_Instructions to follow_. Draw out every line with the word "agent" from the listing below.

§

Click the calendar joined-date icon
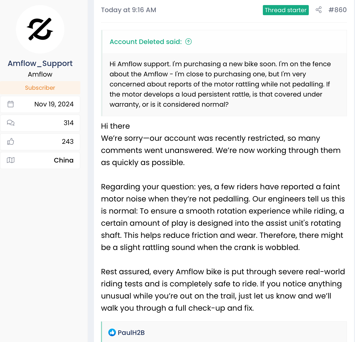The width and height of the screenshot is (355, 342). (x=11, y=104)
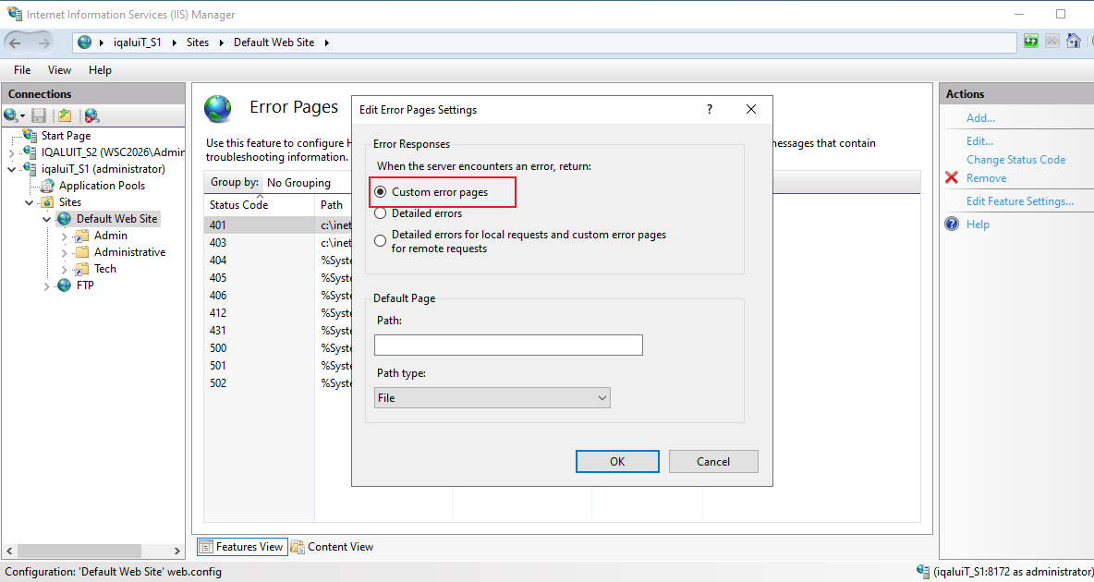Select Application Pools node icon

point(47,186)
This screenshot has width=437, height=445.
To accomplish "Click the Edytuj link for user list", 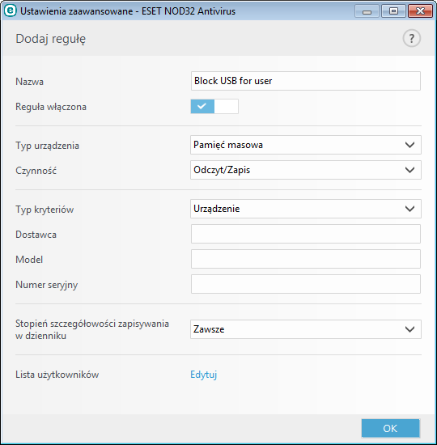I will [204, 375].
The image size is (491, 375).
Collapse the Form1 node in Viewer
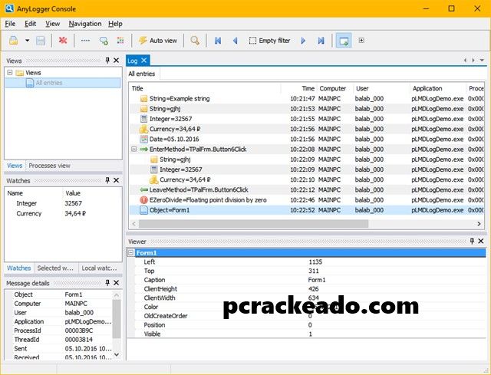[132, 252]

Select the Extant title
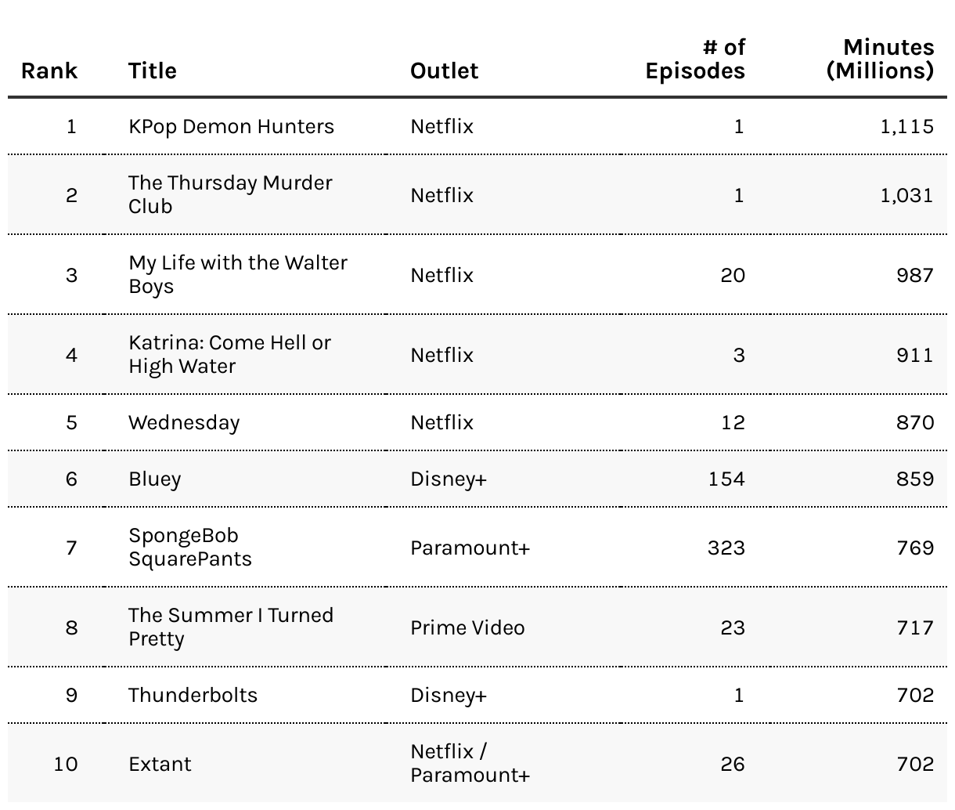pyautogui.click(x=160, y=764)
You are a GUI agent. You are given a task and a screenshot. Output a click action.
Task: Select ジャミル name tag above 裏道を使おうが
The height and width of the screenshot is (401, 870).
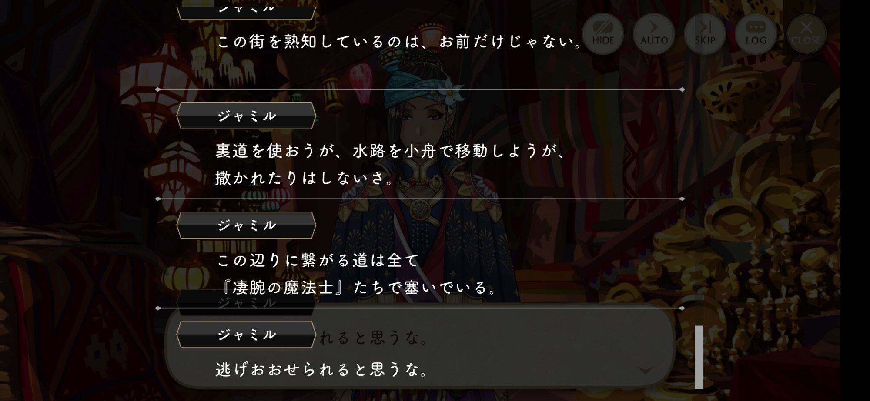(246, 116)
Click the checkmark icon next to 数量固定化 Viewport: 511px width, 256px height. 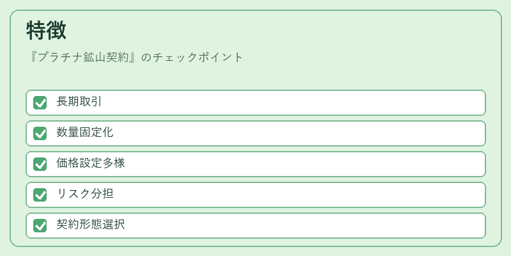pos(40,133)
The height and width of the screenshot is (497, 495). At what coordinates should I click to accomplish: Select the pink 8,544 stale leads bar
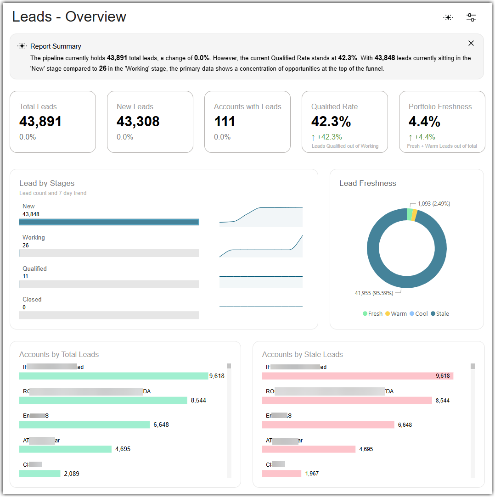point(347,400)
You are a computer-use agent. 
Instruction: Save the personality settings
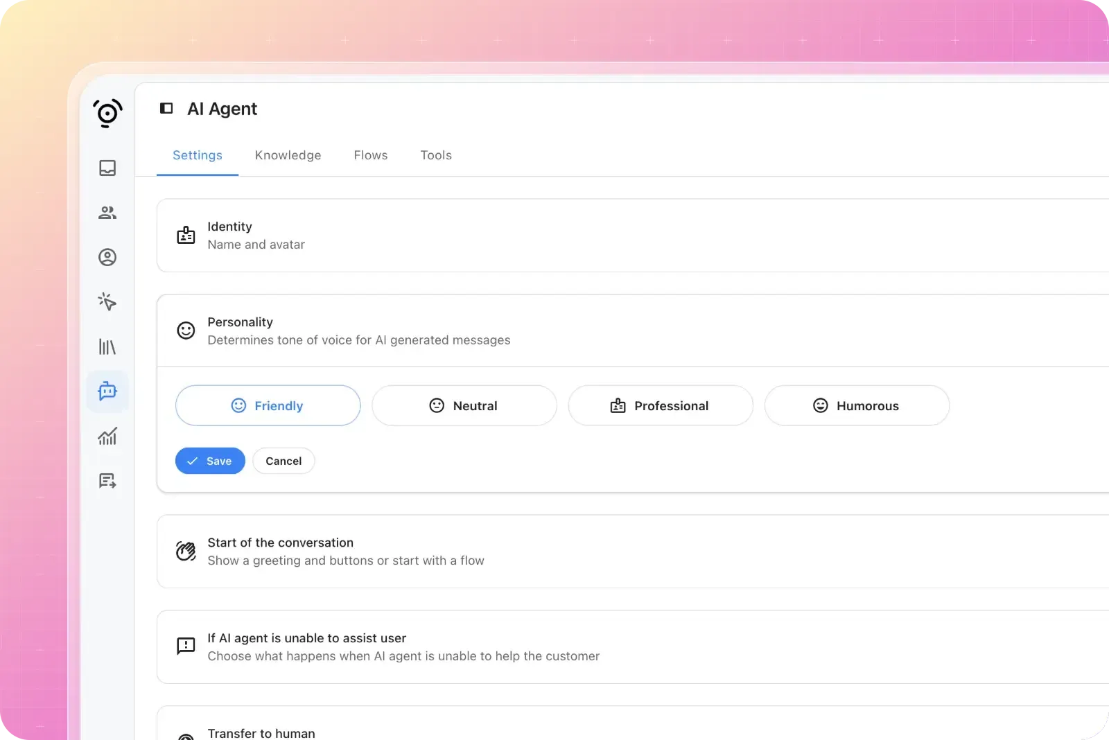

§

_Task output_.
You are a GUI agent. You are given a task and a screenshot. Output a click action.
You are a computer-use agent. 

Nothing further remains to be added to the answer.